● **About this exercise**: In the listing below, count the lines containing the string "computer" and state only the number.
** Opening Exercise data block **
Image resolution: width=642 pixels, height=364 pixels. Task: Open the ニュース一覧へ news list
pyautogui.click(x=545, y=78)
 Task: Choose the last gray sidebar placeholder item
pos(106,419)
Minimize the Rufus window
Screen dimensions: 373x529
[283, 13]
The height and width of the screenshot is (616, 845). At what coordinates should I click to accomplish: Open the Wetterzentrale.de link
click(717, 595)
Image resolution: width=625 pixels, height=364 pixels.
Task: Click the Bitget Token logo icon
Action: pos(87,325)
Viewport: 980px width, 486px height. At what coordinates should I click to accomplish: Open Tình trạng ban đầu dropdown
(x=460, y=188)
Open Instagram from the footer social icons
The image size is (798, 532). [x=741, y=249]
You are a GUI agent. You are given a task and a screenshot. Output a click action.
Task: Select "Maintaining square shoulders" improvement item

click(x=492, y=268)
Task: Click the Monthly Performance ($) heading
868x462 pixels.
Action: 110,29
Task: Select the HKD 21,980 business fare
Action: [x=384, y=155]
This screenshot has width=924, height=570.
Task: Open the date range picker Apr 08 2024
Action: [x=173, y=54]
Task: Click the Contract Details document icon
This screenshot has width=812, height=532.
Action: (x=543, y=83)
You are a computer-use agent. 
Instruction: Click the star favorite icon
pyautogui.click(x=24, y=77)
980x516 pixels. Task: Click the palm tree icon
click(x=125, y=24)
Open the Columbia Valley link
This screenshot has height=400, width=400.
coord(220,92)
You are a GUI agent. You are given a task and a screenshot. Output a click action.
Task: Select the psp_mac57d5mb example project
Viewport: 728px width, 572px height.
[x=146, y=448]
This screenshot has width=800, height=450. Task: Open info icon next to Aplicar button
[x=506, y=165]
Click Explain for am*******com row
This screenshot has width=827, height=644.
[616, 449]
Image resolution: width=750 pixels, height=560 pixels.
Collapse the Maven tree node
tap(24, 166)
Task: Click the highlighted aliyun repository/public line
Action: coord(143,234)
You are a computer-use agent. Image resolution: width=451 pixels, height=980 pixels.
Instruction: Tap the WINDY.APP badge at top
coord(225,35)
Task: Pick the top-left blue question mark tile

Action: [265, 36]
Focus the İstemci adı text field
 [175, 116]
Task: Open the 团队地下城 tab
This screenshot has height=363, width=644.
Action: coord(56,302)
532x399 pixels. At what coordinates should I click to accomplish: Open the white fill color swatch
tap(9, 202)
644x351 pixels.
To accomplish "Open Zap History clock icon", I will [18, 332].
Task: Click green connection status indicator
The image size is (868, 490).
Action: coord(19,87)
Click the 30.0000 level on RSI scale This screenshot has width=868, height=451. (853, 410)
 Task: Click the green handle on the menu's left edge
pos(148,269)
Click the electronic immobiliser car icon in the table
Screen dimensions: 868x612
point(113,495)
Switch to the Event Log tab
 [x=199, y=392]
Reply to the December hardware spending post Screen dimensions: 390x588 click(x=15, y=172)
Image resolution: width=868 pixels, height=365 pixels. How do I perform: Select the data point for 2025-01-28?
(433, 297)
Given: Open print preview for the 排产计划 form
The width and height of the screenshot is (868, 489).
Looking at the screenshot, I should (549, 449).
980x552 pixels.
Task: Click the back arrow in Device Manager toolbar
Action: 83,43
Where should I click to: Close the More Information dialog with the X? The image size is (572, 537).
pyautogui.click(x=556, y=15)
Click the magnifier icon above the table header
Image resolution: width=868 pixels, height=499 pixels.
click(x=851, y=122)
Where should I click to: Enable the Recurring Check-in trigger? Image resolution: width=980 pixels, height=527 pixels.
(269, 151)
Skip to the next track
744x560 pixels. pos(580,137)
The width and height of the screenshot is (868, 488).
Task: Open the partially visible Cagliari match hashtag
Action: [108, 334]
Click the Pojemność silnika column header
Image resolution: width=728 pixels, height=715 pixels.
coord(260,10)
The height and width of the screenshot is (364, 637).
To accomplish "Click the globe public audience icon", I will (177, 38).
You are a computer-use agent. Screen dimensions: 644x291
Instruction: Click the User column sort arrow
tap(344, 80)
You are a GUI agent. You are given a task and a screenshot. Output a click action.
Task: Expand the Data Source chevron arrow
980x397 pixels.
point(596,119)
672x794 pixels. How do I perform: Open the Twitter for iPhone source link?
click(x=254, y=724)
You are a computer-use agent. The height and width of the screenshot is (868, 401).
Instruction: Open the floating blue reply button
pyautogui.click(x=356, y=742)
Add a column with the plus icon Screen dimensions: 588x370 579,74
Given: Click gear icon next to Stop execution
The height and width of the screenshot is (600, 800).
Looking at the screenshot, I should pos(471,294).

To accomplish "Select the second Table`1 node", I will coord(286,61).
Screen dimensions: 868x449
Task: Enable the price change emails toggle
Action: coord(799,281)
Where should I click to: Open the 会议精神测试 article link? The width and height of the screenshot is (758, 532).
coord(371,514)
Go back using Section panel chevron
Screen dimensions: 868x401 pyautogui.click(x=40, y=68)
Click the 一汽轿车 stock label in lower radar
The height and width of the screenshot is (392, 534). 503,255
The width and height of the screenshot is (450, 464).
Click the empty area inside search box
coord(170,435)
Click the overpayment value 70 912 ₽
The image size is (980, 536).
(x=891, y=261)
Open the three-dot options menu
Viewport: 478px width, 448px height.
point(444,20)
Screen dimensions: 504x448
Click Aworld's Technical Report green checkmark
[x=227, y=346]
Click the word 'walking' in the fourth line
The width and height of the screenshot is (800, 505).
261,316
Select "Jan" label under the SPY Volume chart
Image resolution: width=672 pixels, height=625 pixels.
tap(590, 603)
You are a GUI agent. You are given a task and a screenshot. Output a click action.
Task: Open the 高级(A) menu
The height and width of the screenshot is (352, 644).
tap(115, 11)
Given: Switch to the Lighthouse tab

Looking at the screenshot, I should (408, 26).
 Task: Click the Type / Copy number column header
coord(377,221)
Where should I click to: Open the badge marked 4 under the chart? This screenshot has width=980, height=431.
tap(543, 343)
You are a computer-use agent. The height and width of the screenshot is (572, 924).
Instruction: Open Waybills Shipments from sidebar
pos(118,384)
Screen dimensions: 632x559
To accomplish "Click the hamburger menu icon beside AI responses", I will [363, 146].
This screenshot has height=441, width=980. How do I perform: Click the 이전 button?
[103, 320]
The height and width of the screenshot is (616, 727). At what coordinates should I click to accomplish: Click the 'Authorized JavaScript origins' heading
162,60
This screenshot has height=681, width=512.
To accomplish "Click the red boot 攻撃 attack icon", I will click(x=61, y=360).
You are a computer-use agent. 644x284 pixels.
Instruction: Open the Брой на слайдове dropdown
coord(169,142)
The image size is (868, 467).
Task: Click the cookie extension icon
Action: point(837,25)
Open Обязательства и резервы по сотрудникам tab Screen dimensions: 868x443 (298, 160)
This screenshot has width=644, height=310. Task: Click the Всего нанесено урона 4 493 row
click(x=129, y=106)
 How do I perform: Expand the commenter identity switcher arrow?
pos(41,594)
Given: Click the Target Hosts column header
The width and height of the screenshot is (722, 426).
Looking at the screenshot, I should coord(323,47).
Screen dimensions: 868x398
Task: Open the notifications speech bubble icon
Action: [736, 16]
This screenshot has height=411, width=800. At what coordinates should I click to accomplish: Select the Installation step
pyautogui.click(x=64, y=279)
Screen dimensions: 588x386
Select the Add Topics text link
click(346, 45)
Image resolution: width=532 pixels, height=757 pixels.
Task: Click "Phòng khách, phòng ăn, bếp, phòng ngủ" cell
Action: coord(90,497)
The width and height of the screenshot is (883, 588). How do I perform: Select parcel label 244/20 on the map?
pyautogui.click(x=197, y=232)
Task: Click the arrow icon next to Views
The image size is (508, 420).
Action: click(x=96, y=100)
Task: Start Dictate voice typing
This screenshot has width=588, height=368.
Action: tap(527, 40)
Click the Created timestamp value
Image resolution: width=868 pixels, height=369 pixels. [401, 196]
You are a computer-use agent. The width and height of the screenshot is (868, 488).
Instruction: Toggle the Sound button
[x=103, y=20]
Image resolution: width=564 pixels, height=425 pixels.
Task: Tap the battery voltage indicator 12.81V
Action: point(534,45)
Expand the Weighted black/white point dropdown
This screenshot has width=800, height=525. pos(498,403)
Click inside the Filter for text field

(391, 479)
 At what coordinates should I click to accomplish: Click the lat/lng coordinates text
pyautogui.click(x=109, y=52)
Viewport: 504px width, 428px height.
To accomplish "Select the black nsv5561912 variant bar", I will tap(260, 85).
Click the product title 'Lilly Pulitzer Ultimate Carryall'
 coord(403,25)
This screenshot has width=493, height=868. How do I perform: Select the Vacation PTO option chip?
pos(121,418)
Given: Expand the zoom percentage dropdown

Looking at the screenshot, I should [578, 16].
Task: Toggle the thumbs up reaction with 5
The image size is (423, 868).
** Closing Exercise data block **
● **Expected answer**: 7